▶ _WHAT YOU HAVE TO DO_
Note each line of the entries that includes "Task". Then copy those lines.

▶ _DATA SUPPLIED_
****************************************

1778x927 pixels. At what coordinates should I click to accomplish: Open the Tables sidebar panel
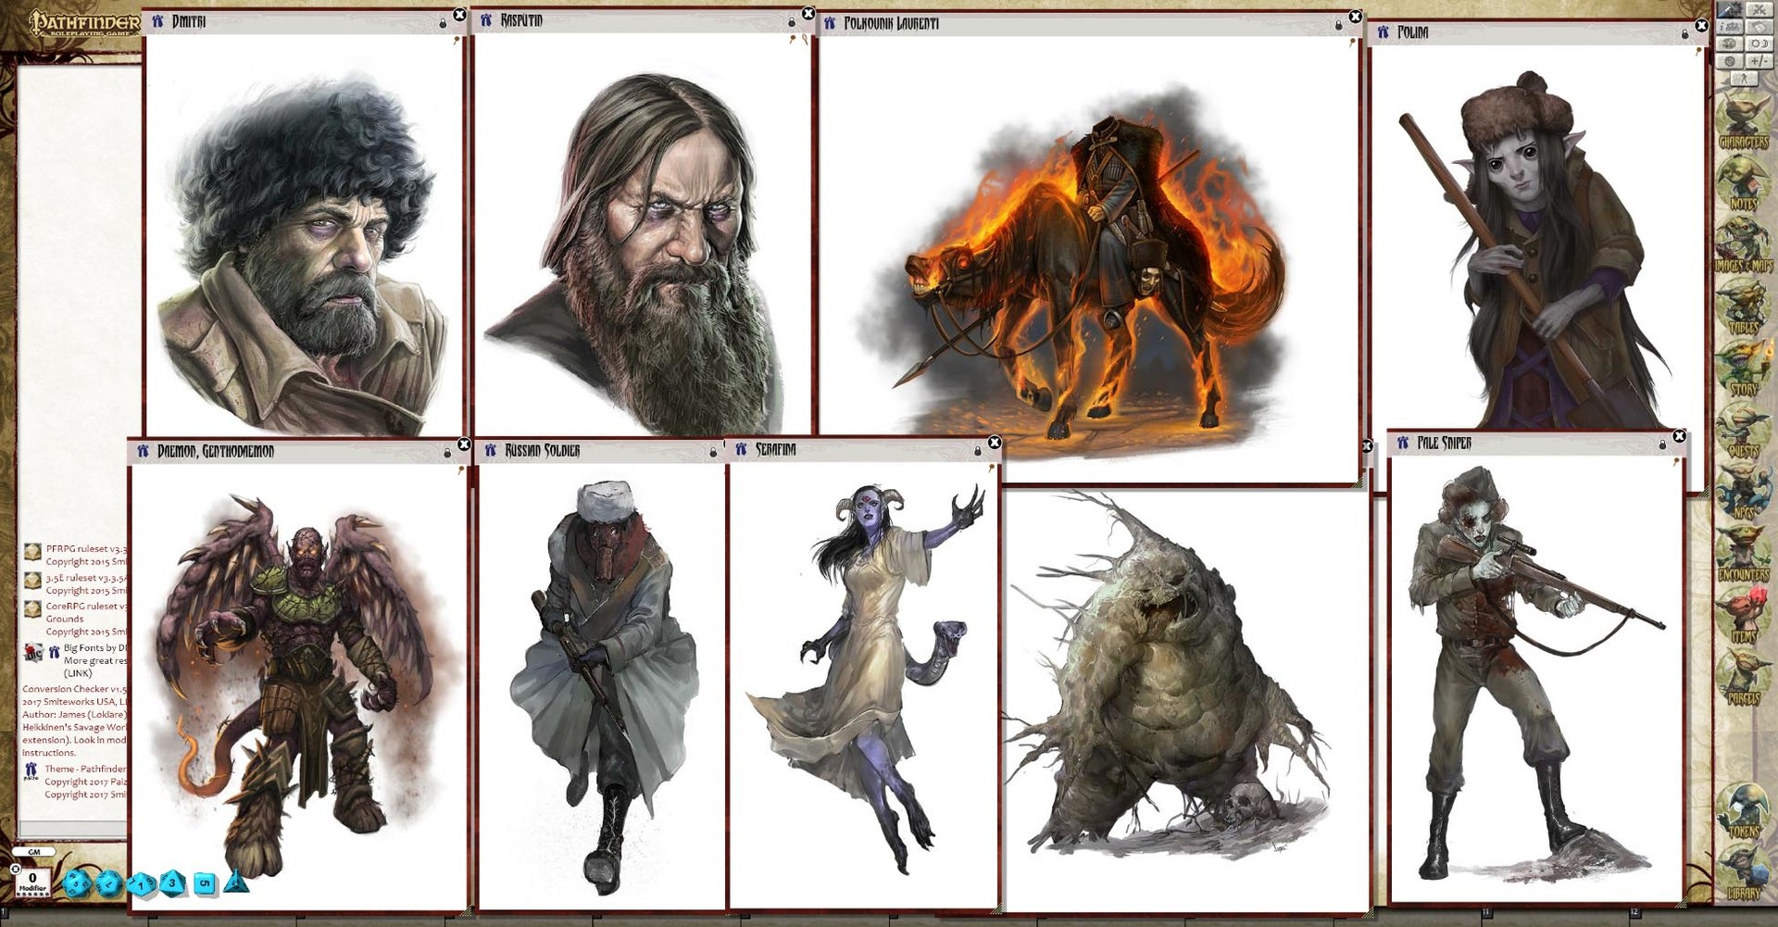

****************************************

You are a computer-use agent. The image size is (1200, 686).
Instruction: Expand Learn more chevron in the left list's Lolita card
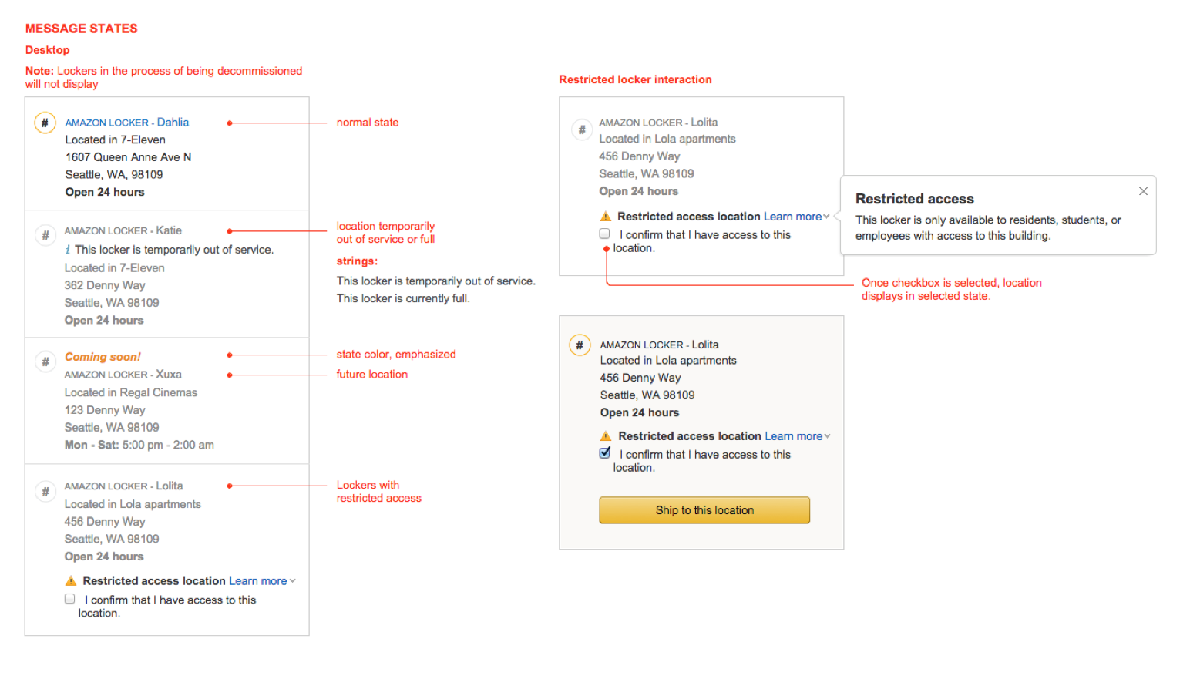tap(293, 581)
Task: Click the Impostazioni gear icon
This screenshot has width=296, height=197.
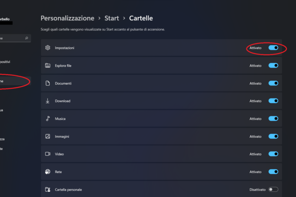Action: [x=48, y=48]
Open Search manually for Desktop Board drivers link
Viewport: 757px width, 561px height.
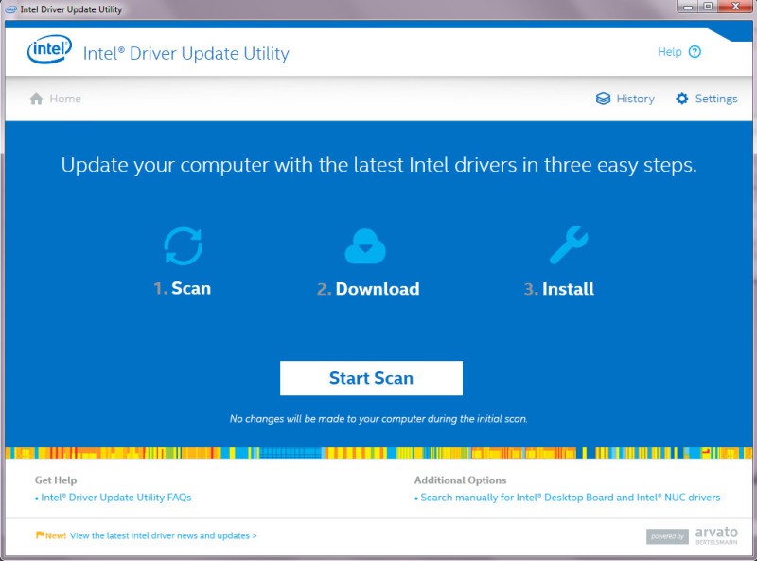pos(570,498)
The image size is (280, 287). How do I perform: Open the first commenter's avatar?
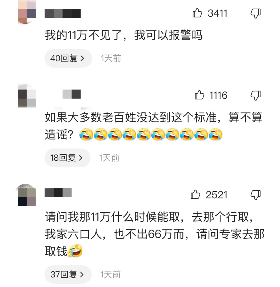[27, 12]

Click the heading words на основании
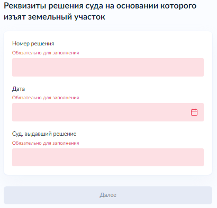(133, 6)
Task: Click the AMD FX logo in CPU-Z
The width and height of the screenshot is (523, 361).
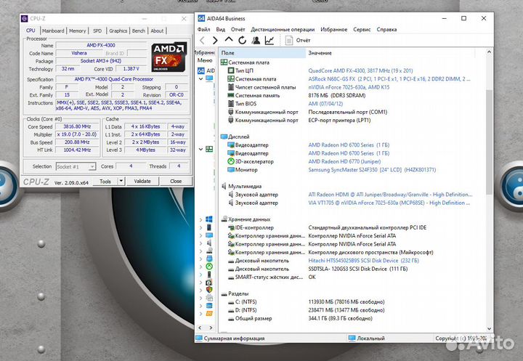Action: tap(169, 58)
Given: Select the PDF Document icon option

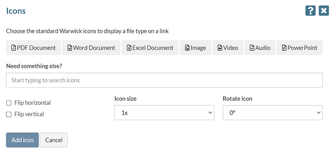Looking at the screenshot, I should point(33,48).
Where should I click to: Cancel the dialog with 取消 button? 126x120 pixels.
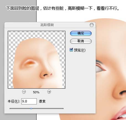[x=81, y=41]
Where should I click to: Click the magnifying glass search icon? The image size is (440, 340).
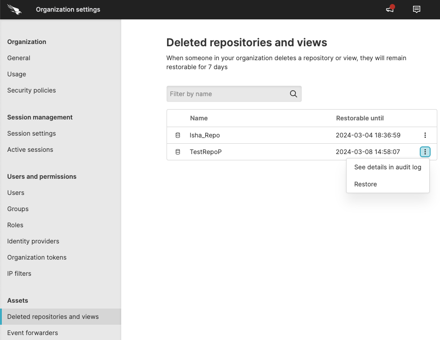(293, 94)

****************************************

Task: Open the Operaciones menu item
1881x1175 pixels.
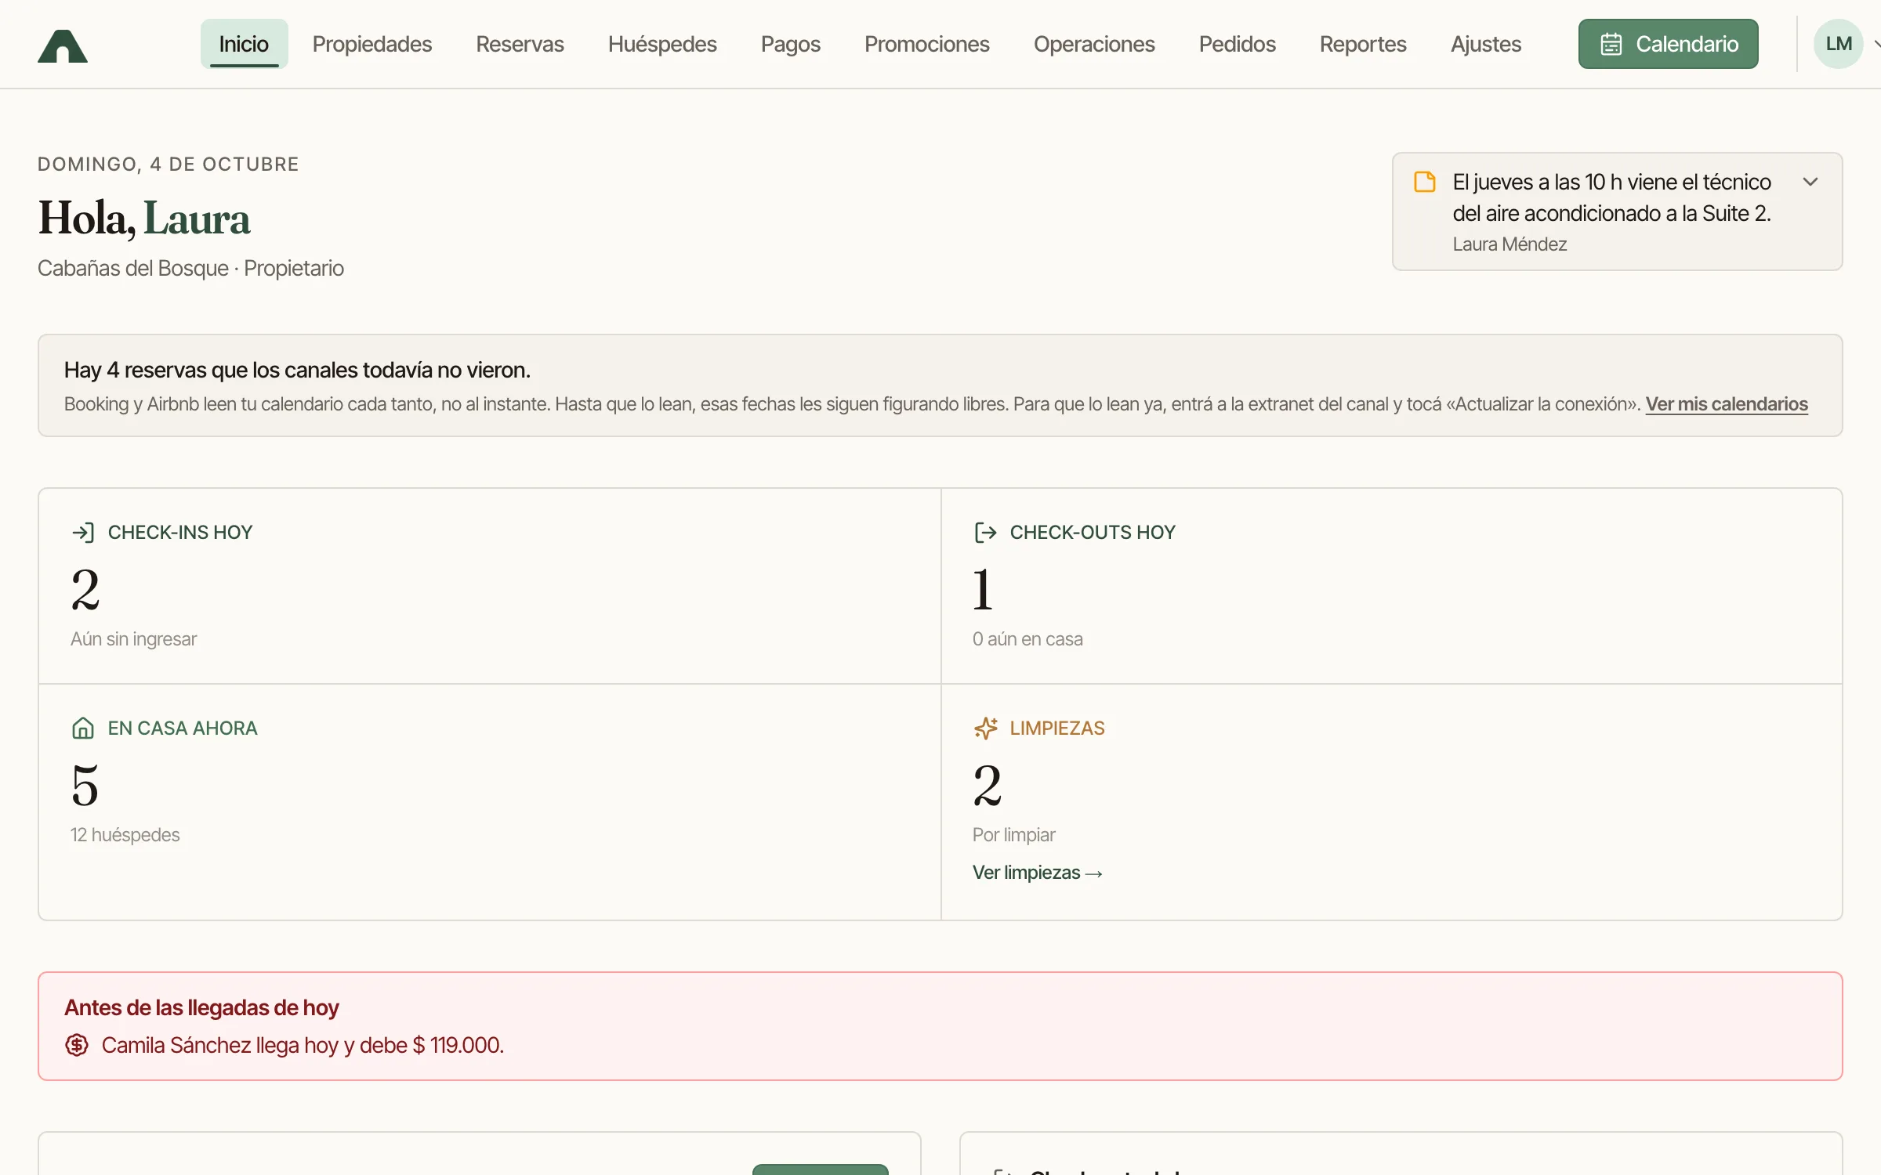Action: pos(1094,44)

****************************************

▶ _SOLVED PROBLEM_
Task: Click the Impostazioni gear icon
Task: Click the AMD FX logo in CPU-Z
Task: Open the Operaciones menu item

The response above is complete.